Which brings us back to Krauthammer. Giving doctors incentives to talk to patients about living wills, as he points out, won’t really amount to much, “except for the demented orphan.” (Jeez! As someone who’s given to literary excess myself, this guy ought to be my hero!) But it will force people to consider the question of what constitutes a “reasonable” death, if only because doctors will be paid based on quality measures that include whether their patients have considered it. And that means challenging, to some inevitable extent, the idea that deciding when to die in the context of a DNR or living will usurps “God’s” authority to determine when our time has come.
I don’t know if Krauthammer believes this last part. Much of the God-fearing right wing probably does, although I’d be surprised if Krauthammer, a guy with a tragic medical history, was that foolish. In a world of medical wonder that has rescued us from a Hobbesianly brutish and short life span, the idea that we die when God or Fate wills it obtains only if God invented angioplasties and dialysis. Like Krauthammer and many of you, if I lived in the 17th or 18th centuries, I’d be dead today a few times over, so God’s will has become much more forgiving in the intervening decades.
To many, any compromise on the idea that we live every damn day we can squeeze out until the paddles produce no response (or until Bill Frist reviews the videotape) smacks of eugenics. And to continue, and here I may be stretching, the idea that death has elements of social norms and that man’s relationship to life is governed by something other than a Divine Absolute quickly flows downhill to assisted suicide or worse, abortion.
That’s what’s going on here, to my thinking. The right wing knows that if people start to consider whether to have DNRs and living wills, and if they start to form new norms about the end of life and the balance between life and death, they’ll rethink their attitudes towards life and death, much as they rethought their attitudes towards the environment, people of color, the workweek, and any number of other things. In fact, I could argue that the best steps we could take to fix the health care problem in the U.S. would be precisely that -- to force such a reappraisal about the end of life, and a similar one regarding the individual’s responsibility for their own care.
The latter is also starting to take root – you see it in local laws about transfats in foods. (I was pleasantly stunned, when I made my first trips to both the new Yankee Stadium and Citi Field, to find calorie content listed next to every item on the food concession stands. A knish only has 180 calories! I’ll have two!) We are beginning to form a much-needed new norm about obesity and healthy choices. If we really wanted to kick that one into high gear, we’d tax employer-provided medical care (above some regionally-defined threshold) as ordinary income, if only to force people to think about what coverage is truly worth. But that might be asking too much, for now.
So Krauthammer’s right – or let’s hope he’s right. The health care law that emerges from the Congress (as I believe one will, for better or worse) will help society form new norms and expectations about the end of life and, hopefully, about responsibility for one’s own health. The law will lead them there. If it does, President Obama may well succeed in truly being “transformational,” by transforming not just the law, but how people make choices. Or, as John Wayne so eloquently said, “if you’ve got them by the balls, their hearts and minds will follow.”

****

◆ **Exercise 1**
What are the things the health care essay lists as areas where people rethought their attitudes?
◆ **Exercise 2**
Rewrite the part of the health care essay that opens with the words containing "Which brings us" and closes with "time has come.", changing "living wills" to "advance directives".
Draw only on the health care essay.

Saved entries
****

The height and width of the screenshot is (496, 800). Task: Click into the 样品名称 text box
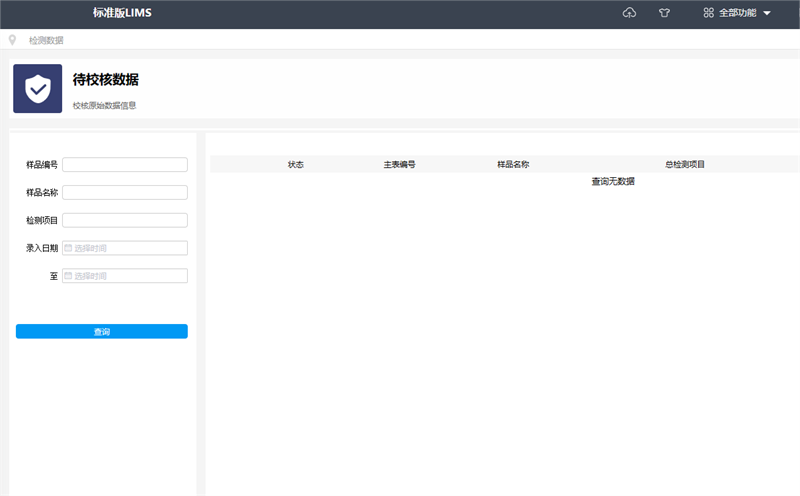(125, 193)
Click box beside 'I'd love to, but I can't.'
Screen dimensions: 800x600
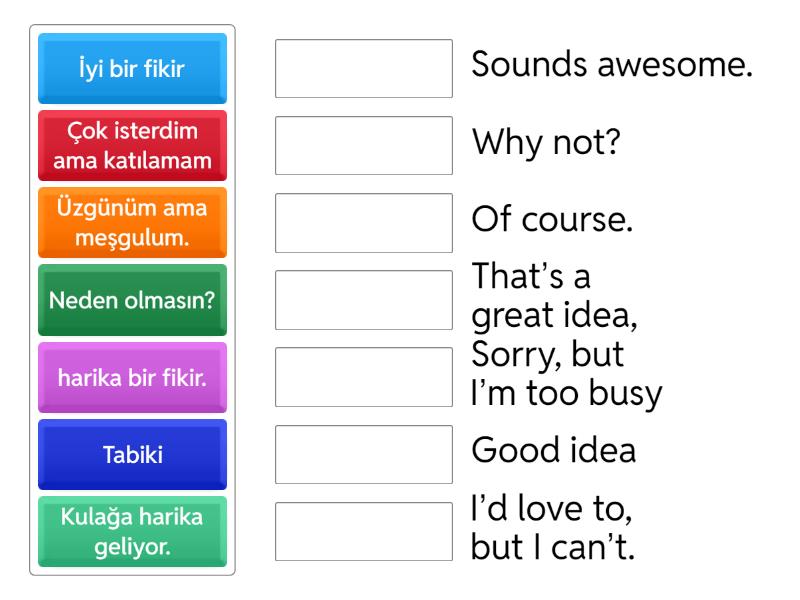tap(364, 531)
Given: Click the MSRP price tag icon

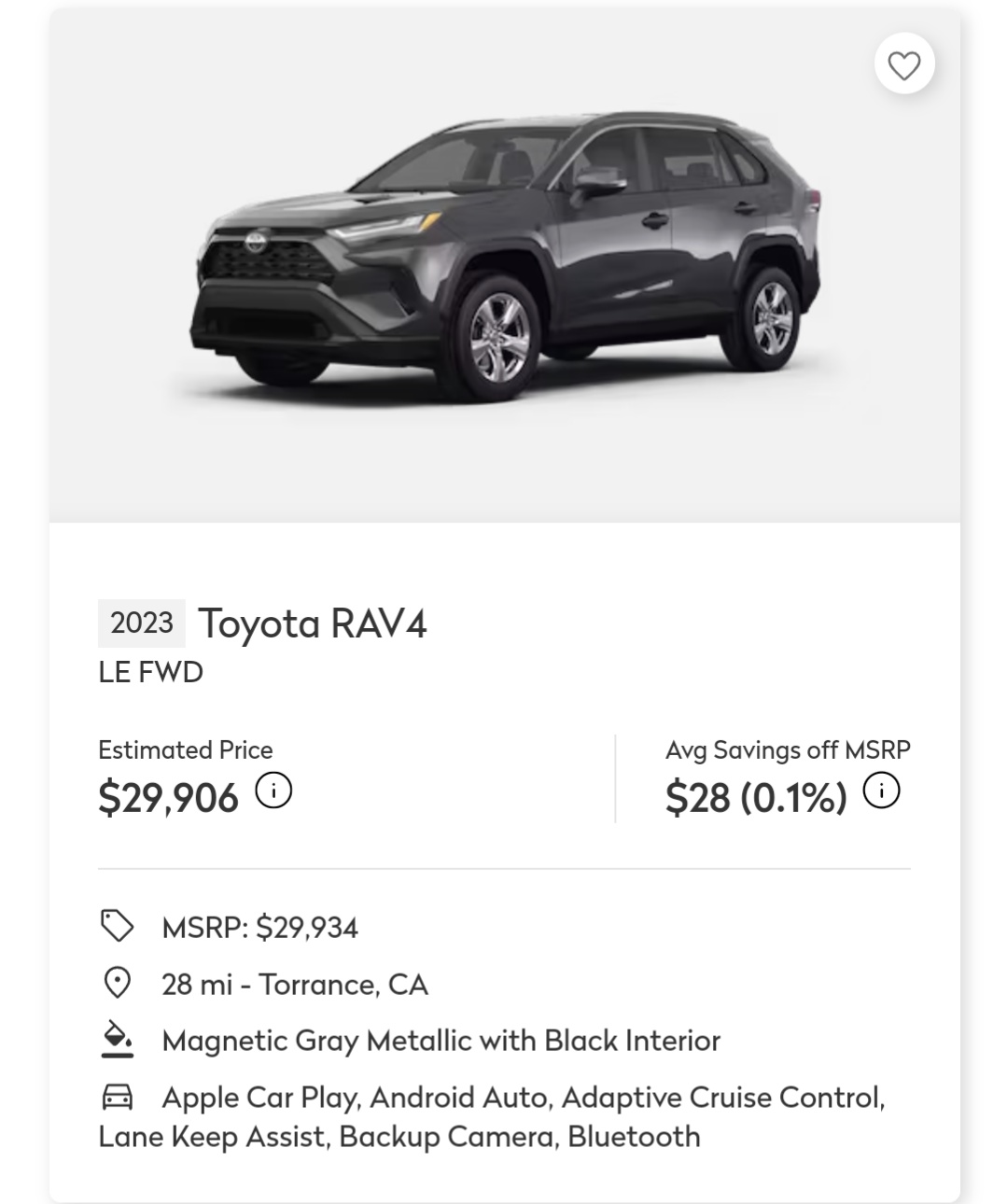Looking at the screenshot, I should [x=117, y=926].
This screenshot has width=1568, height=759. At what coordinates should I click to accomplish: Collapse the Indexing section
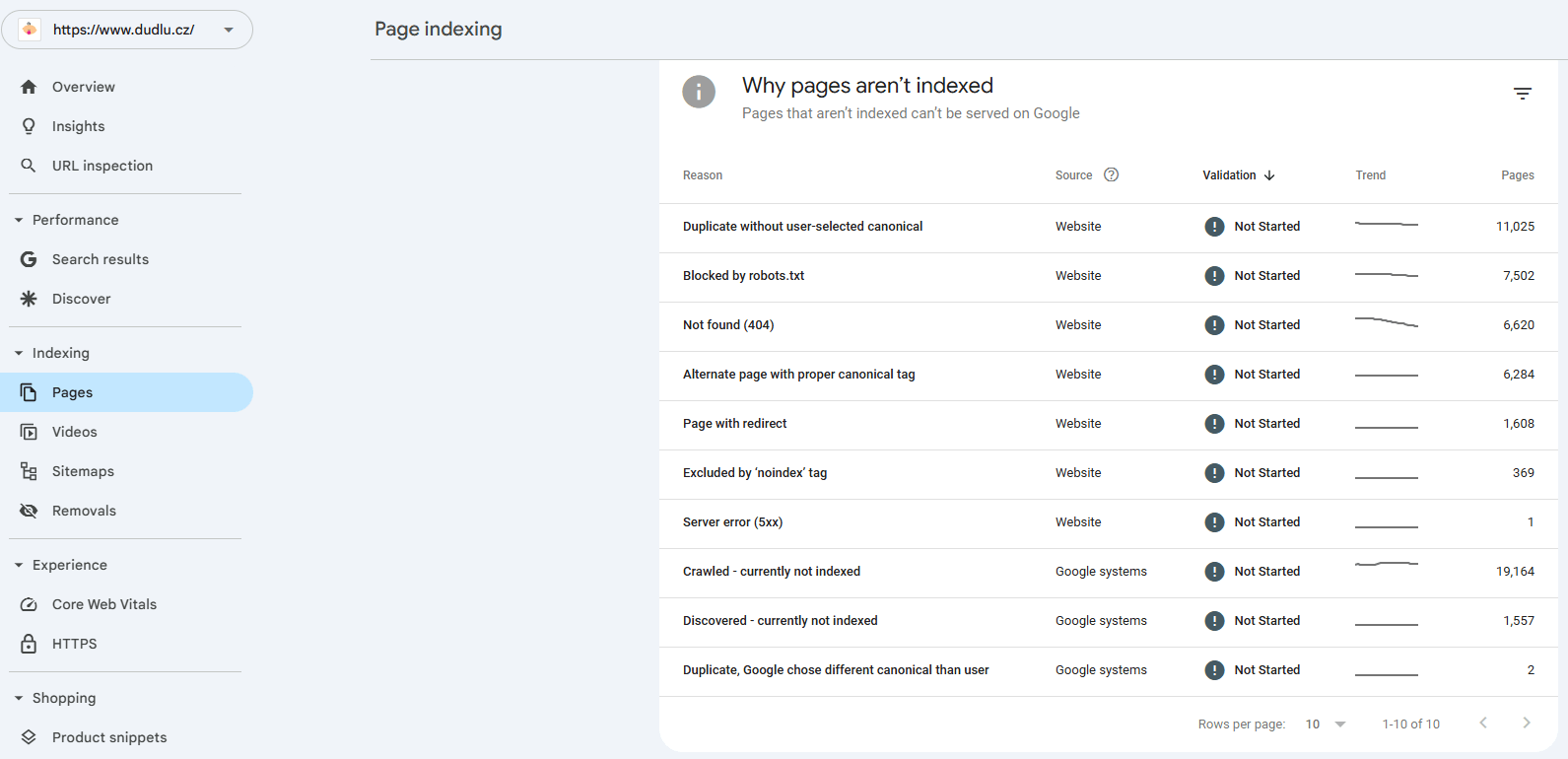pyautogui.click(x=19, y=353)
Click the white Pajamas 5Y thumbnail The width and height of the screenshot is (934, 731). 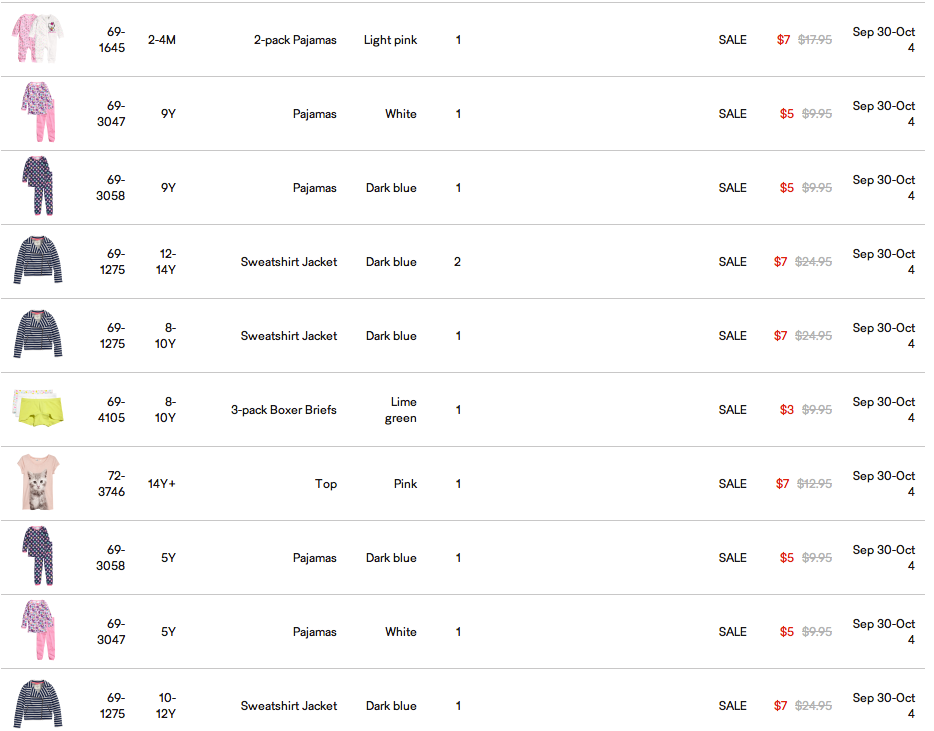(37, 632)

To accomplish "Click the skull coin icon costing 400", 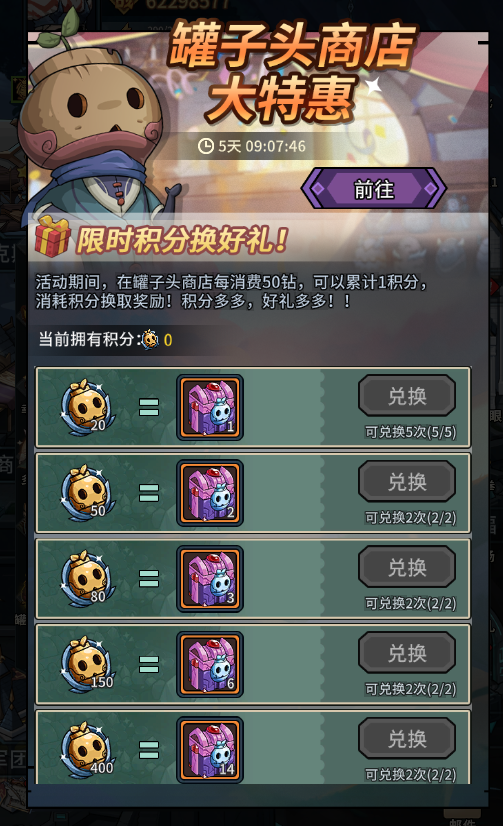I will [x=87, y=750].
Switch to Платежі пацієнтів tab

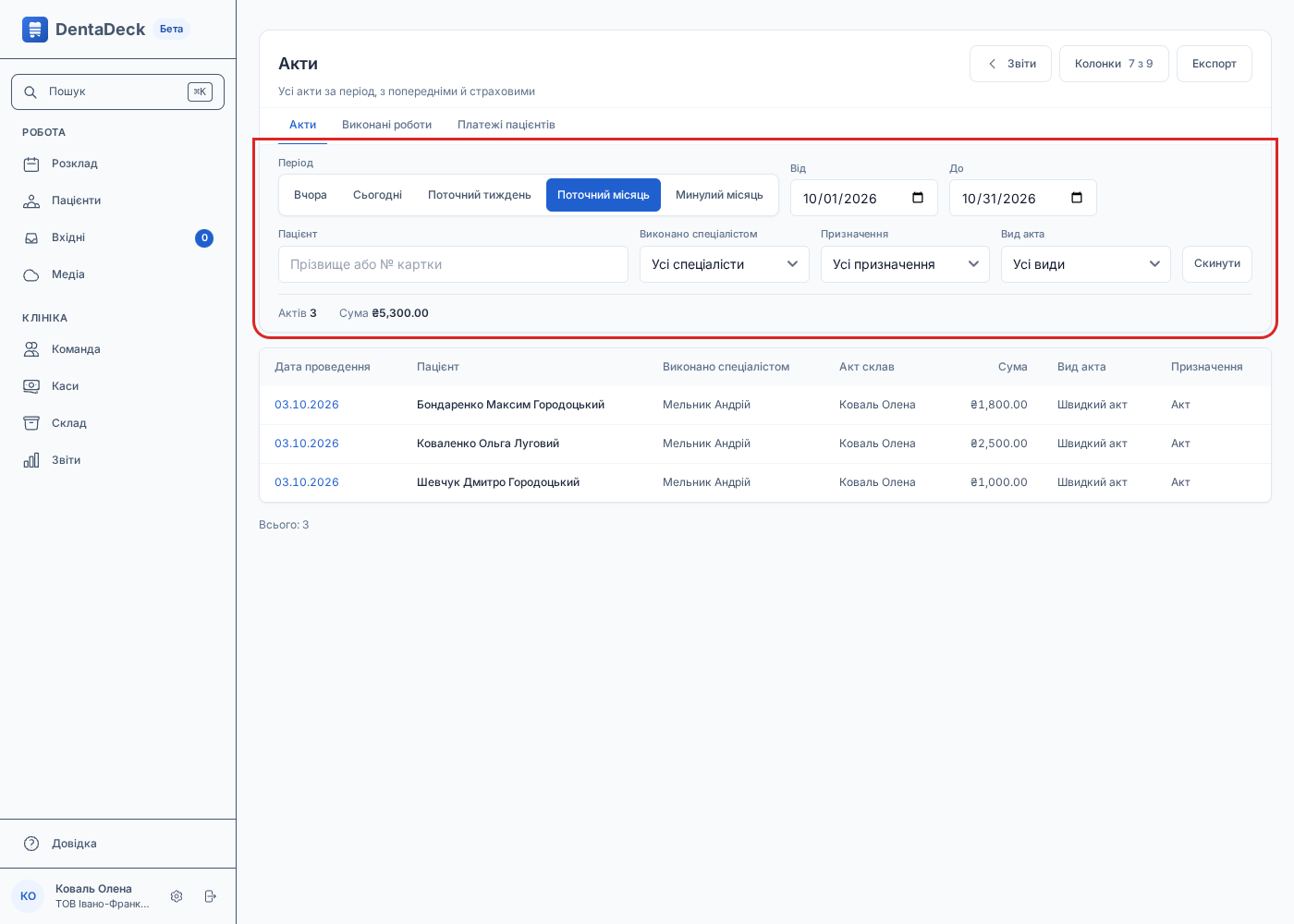pos(507,125)
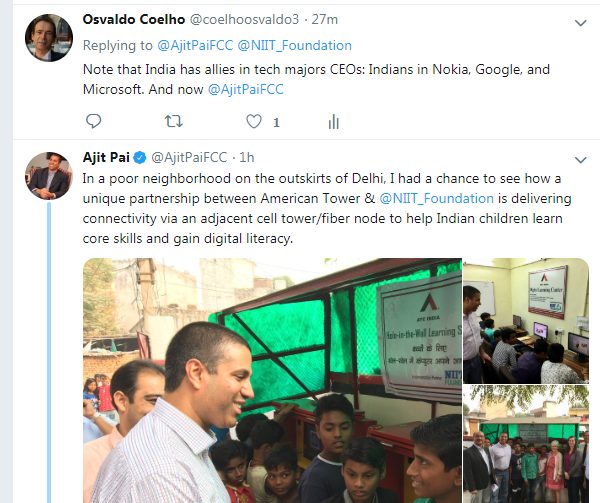Reply to Osvaldo Coelho's tweet

[x=93, y=121]
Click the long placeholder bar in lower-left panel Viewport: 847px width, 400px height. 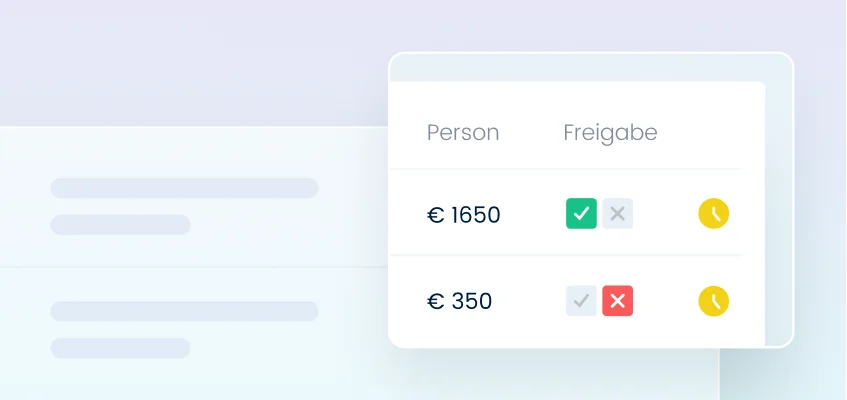pos(184,311)
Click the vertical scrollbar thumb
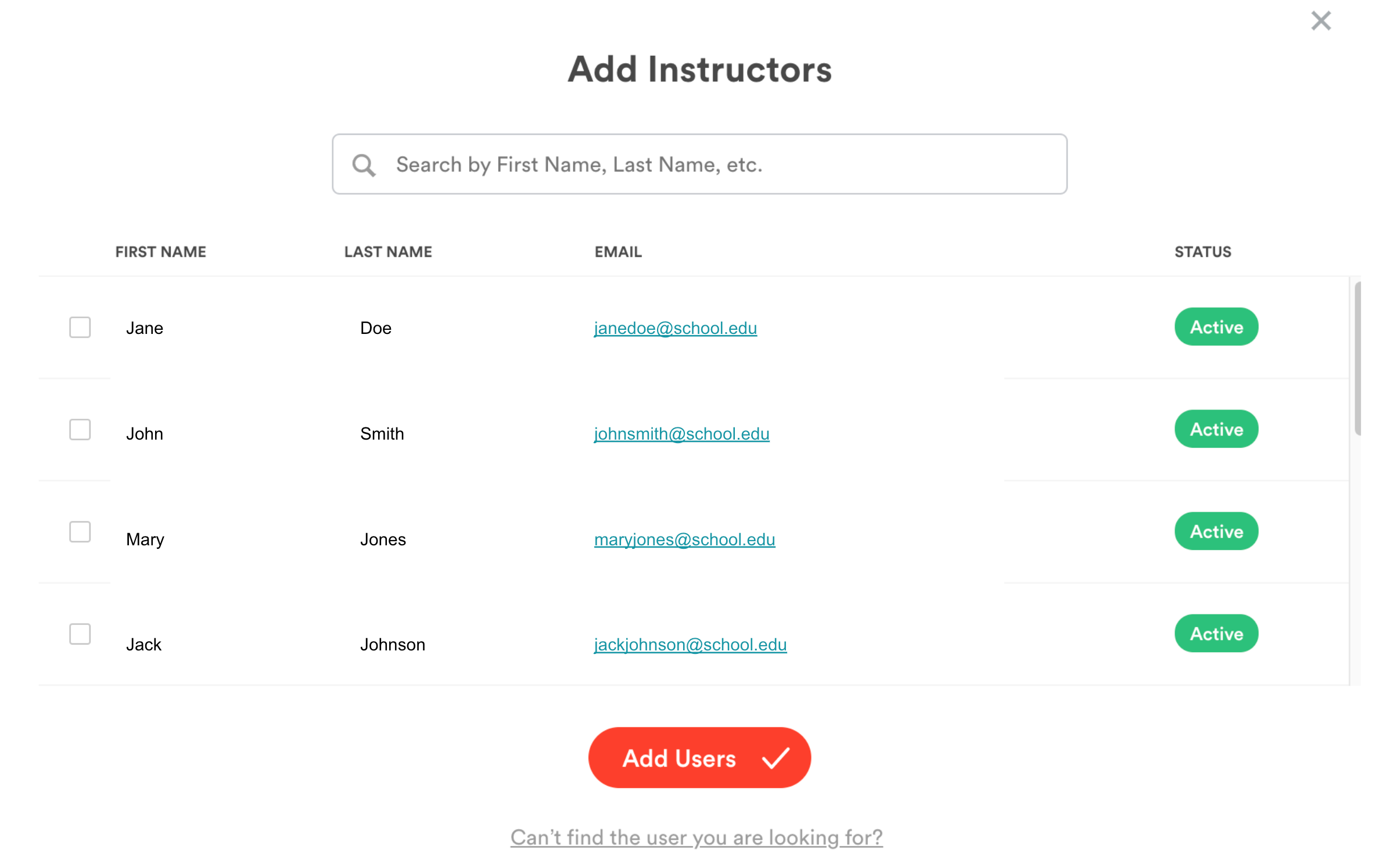 1357,358
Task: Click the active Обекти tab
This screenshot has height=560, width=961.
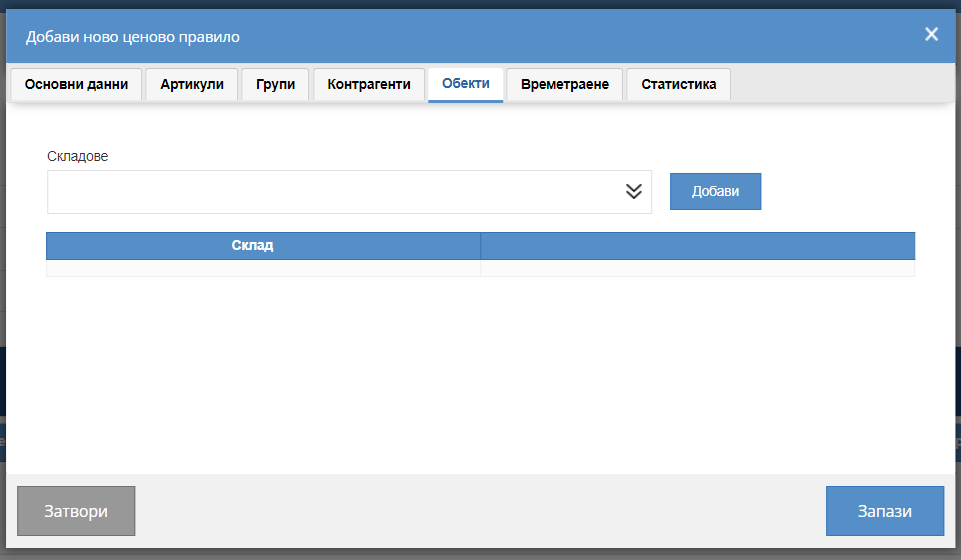Action: 466,85
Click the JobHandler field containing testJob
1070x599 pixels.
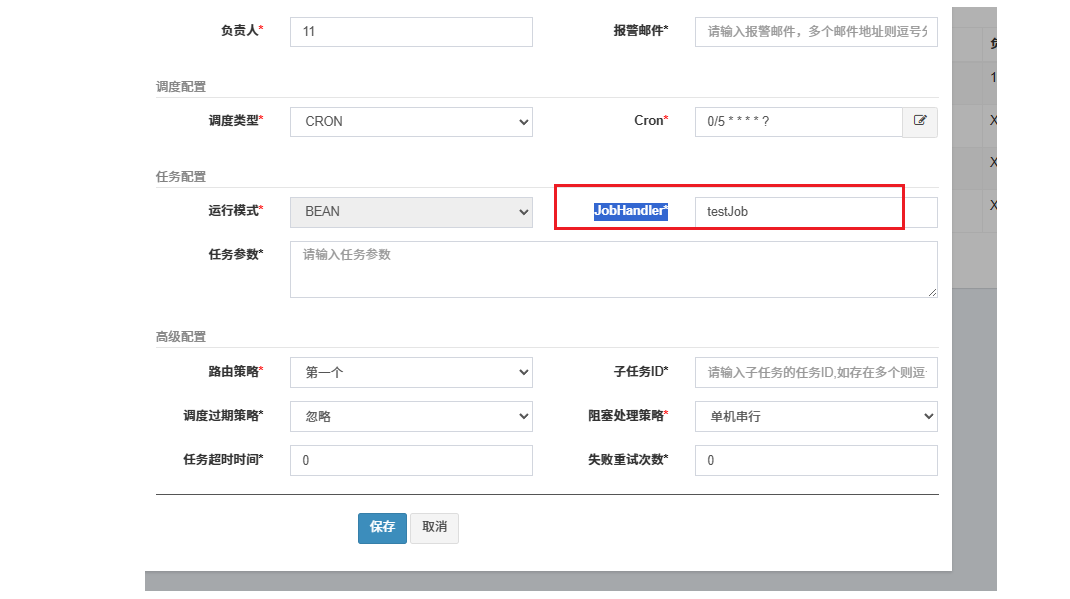coord(816,212)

****

◆ **Response 1**
the environment, people of color, the workweek

◆ **Response 2**
Which brings us back to Krauthammer. Giving doctors incentives to talk to patients about advance directives, as he points out, won’t really amount to much, “except for the demented orphan.” (Jeez! As someone who’s given to literary excess myself, this guy ought to be my hero!) But it will force people to consider the question of what constitutes a “reasonable” death, if only because doctors will be paid based on quality measures that include whether their patients have considered it. And that means challenging, to some inevitable extent, the idea that deciding when to die in the context of a DNR or living will usurps “God’s” authority to determine when our time has come.